> Work required:
Look through the records below, and whenever a line contains "computer", copy it.

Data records
-=-=-
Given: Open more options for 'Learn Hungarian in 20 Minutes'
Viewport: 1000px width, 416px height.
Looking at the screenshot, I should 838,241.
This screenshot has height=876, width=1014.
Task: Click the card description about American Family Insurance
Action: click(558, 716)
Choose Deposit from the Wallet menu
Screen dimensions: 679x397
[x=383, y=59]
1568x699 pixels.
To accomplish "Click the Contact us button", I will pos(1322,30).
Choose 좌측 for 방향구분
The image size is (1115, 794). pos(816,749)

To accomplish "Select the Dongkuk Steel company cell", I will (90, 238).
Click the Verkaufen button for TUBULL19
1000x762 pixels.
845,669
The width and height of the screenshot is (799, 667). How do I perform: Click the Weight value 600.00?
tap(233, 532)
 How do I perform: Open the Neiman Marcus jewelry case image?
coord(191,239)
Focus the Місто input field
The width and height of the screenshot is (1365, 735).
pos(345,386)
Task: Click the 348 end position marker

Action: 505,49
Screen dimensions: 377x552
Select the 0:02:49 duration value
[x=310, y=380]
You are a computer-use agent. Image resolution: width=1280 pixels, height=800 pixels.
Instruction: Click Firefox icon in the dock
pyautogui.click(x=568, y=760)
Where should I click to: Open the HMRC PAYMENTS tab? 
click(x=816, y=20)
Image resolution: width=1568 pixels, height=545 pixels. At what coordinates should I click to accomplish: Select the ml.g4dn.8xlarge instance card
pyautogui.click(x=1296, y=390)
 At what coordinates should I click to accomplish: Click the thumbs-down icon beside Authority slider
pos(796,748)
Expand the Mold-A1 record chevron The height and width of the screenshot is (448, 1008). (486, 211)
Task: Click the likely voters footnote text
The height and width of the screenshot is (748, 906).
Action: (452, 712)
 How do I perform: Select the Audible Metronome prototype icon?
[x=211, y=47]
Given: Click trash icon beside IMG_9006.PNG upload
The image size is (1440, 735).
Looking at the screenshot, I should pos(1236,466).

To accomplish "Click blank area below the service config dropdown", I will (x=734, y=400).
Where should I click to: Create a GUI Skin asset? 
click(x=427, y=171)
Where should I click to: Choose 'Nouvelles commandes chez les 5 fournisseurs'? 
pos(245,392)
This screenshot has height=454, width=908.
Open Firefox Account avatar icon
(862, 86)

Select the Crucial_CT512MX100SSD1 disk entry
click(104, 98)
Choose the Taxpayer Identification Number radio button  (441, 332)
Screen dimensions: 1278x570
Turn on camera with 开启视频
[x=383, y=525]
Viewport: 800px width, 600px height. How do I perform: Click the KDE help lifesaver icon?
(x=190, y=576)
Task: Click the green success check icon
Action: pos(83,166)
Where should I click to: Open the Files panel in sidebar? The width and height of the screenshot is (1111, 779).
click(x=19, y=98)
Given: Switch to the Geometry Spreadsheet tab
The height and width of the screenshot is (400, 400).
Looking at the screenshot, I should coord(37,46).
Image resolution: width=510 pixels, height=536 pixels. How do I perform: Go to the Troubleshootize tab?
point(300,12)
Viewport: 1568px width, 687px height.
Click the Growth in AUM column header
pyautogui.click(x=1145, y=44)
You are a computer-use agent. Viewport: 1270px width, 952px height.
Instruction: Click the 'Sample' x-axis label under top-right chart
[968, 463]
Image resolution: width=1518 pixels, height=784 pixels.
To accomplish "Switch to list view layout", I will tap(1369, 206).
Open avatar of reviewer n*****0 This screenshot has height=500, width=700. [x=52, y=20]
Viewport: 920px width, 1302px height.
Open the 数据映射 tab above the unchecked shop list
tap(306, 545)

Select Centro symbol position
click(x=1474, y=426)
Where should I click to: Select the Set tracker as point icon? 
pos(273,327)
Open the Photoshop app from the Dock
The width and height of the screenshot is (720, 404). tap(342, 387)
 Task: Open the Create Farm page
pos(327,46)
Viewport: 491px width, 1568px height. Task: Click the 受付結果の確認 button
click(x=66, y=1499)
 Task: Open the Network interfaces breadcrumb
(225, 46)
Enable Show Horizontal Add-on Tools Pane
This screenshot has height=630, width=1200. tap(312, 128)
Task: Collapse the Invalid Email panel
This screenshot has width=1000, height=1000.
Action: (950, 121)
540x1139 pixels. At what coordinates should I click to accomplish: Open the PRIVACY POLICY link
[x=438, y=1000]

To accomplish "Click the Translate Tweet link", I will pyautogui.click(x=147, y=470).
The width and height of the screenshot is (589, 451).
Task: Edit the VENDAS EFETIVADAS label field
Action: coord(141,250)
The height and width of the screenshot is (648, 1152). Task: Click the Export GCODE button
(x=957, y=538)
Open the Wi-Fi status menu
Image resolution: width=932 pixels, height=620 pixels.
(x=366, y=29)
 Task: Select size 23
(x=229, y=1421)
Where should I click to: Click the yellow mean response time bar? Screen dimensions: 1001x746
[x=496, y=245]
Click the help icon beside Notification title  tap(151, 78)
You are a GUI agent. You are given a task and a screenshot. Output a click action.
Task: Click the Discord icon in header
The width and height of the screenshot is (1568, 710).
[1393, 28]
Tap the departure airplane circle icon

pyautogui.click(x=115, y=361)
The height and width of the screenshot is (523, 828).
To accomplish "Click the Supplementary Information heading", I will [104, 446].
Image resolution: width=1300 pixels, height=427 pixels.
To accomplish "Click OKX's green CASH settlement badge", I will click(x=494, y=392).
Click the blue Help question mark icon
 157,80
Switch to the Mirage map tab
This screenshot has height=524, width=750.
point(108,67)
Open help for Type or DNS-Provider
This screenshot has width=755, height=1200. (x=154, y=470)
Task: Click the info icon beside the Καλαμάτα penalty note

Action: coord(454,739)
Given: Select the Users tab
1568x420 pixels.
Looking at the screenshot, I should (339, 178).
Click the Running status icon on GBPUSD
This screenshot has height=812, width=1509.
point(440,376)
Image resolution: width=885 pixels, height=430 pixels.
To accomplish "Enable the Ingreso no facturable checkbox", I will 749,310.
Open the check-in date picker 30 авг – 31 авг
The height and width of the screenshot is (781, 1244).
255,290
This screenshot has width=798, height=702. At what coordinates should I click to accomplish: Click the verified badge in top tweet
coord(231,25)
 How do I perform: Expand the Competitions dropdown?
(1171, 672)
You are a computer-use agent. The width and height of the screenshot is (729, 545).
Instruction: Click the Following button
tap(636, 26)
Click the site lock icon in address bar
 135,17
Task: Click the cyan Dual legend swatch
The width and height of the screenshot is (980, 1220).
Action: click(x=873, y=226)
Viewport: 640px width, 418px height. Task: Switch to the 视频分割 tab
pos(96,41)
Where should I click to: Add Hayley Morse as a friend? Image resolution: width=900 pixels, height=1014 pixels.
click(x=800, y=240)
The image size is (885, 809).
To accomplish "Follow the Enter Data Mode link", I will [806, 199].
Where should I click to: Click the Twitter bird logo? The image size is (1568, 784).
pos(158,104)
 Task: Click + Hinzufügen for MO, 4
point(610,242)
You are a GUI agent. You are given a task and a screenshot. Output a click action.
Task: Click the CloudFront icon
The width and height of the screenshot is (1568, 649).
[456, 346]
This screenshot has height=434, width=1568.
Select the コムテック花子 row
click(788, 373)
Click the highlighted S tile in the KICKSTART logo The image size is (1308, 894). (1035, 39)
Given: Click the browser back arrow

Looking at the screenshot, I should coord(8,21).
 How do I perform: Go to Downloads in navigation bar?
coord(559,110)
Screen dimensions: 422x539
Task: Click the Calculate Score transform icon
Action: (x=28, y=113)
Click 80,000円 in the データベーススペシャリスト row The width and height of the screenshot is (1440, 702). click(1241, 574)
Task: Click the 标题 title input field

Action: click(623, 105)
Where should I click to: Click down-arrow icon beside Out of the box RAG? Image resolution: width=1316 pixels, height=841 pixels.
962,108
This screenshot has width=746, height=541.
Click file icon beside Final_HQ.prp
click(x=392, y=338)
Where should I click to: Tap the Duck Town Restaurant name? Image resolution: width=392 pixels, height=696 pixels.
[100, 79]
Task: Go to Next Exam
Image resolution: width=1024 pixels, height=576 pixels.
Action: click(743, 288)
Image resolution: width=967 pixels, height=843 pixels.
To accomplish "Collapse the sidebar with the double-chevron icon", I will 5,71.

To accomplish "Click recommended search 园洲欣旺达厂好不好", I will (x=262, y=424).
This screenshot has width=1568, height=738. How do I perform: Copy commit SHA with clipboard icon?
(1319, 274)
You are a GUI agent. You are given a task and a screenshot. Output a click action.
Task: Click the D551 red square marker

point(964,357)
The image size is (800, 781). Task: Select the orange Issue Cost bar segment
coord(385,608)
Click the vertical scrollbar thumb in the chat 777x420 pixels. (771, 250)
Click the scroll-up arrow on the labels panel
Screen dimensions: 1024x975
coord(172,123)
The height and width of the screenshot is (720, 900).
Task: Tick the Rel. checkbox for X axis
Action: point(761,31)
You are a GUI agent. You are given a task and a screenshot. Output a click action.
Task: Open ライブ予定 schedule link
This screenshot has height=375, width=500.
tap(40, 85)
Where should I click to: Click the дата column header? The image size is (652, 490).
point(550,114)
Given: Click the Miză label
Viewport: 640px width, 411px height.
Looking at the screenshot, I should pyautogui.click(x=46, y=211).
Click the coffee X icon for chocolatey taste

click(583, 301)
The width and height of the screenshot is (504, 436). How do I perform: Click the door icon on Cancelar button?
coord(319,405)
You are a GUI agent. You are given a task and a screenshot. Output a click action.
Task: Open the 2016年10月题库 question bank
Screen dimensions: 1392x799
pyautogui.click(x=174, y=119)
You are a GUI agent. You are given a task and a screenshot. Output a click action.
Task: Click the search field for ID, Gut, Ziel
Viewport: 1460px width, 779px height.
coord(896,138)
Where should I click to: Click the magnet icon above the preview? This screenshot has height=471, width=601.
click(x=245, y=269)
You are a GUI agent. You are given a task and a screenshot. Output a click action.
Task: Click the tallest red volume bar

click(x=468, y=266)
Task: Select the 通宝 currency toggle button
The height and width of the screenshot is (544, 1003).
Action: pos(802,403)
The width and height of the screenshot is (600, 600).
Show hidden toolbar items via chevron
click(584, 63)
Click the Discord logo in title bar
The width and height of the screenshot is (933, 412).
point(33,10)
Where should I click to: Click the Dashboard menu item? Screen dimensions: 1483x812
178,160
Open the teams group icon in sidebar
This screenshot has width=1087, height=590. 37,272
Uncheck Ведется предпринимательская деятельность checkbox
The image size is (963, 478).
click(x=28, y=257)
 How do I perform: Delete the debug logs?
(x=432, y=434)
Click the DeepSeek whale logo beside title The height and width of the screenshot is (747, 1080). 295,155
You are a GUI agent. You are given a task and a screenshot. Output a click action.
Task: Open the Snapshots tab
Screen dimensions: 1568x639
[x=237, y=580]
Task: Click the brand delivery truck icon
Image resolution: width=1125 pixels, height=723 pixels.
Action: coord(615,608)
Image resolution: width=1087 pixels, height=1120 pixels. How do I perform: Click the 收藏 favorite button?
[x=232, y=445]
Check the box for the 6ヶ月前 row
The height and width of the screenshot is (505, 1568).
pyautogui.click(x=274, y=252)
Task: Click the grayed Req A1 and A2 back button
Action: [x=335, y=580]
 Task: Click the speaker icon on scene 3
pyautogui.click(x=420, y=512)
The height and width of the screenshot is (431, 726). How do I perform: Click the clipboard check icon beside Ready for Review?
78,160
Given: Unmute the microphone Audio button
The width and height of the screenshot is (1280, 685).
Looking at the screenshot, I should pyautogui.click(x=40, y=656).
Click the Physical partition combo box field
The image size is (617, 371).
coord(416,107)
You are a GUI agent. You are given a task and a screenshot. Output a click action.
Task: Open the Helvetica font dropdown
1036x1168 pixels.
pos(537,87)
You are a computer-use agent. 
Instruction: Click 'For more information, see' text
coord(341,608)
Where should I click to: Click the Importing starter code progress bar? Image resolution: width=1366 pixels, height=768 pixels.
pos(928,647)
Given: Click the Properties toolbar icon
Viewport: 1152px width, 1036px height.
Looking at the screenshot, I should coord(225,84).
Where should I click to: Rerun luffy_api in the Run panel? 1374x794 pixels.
-=-=-
> Task answer:
You are a computer-use agent. Image resolution: width=1280 pixels, height=800 pixels.
You are a computer-use agent. Viewport: 1270px width, 952px height.
You are a computer-use agent. The width and height of the screenshot is (729, 545).
You are a computer-use agent. 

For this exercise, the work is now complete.